Task: Your task is to repeat the entries word for word while leaving out the pictures.
----------
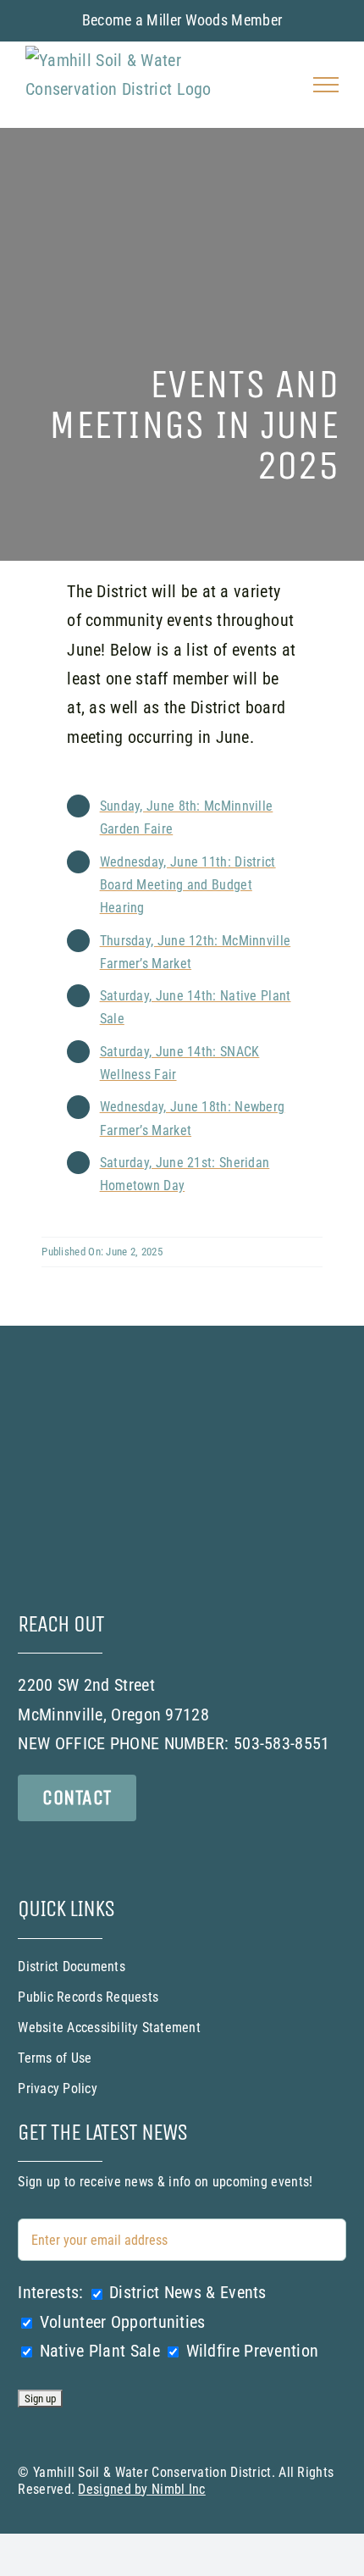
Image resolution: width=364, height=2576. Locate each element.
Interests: (50, 2292)
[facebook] (27, 1851)
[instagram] (64, 1851)
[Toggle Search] (278, 83)
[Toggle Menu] (326, 84)
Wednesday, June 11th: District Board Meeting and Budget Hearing (188, 885)
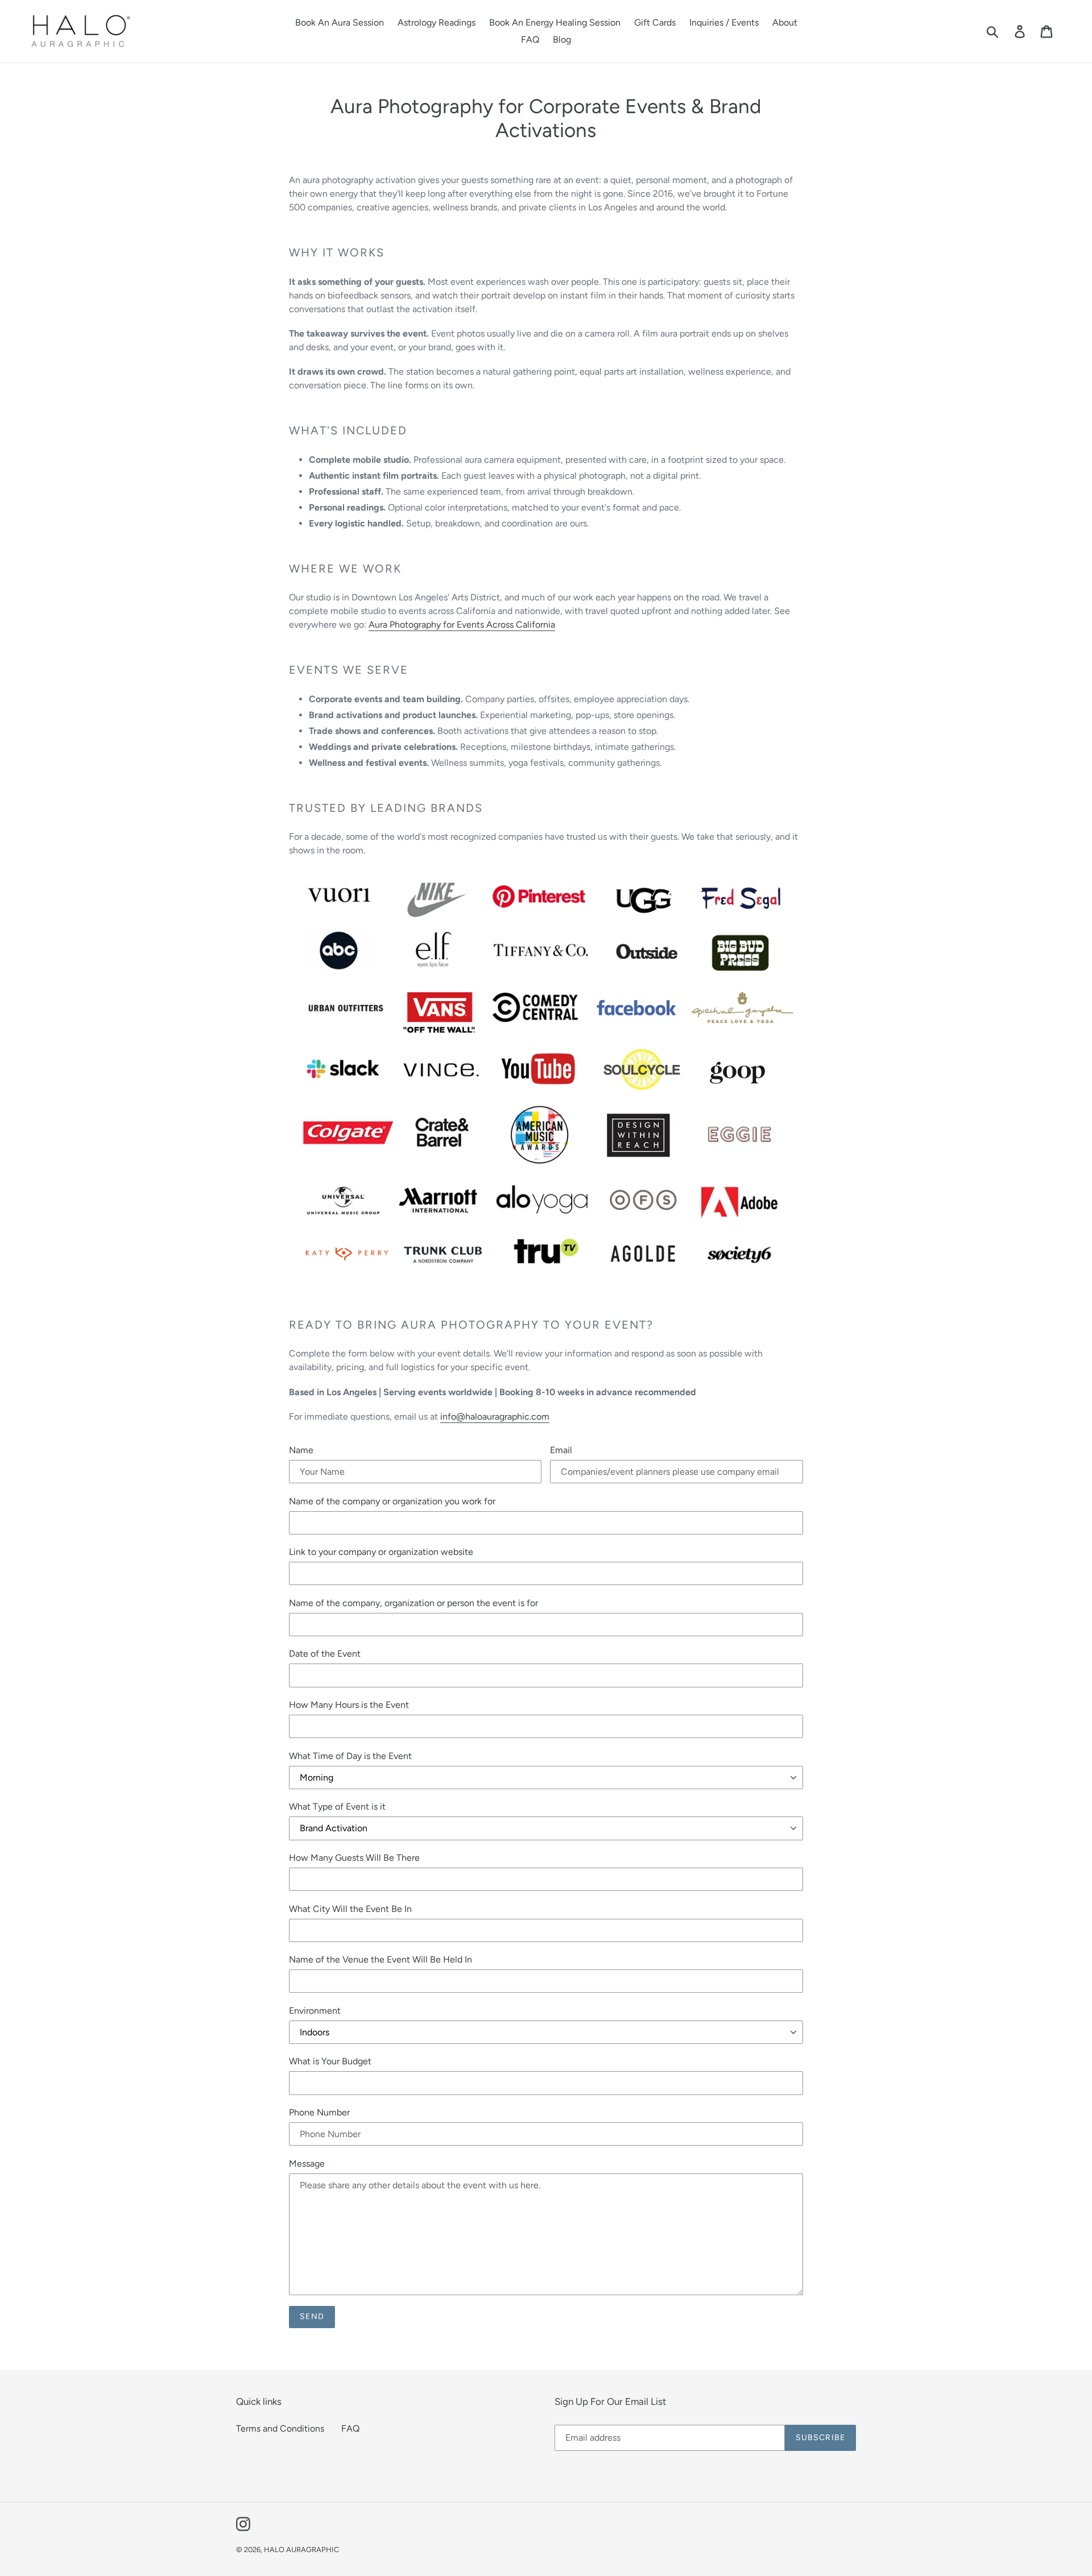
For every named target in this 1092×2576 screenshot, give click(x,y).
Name (301, 1450)
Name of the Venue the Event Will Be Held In (380, 1959)
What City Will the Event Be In (350, 1908)
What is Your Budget (330, 2061)
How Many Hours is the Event (349, 1704)
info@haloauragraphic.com (494, 1416)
----------
Task solution:
Image resolution: width=364, height=2576. Locate each element.
Interests: (50, 2292)
[facebook] (27, 1851)
[instagram] (64, 1851)
[Toggle Search] (278, 83)
[Toggle Menu] (326, 84)
Wednesday, June 11th: District Board Meeting and Budget Hearing (188, 885)
For every named target in this 1092×2576 screenshot, give click(x,y).
Name (301, 1450)
Name of the Venue the Event Will Be Held In (380, 1959)
What City Will the Event Be In (350, 1908)
What is Your Budget (330, 2061)
How Many Hours is the Event (349, 1704)
info@haloauragraphic.com (494, 1416)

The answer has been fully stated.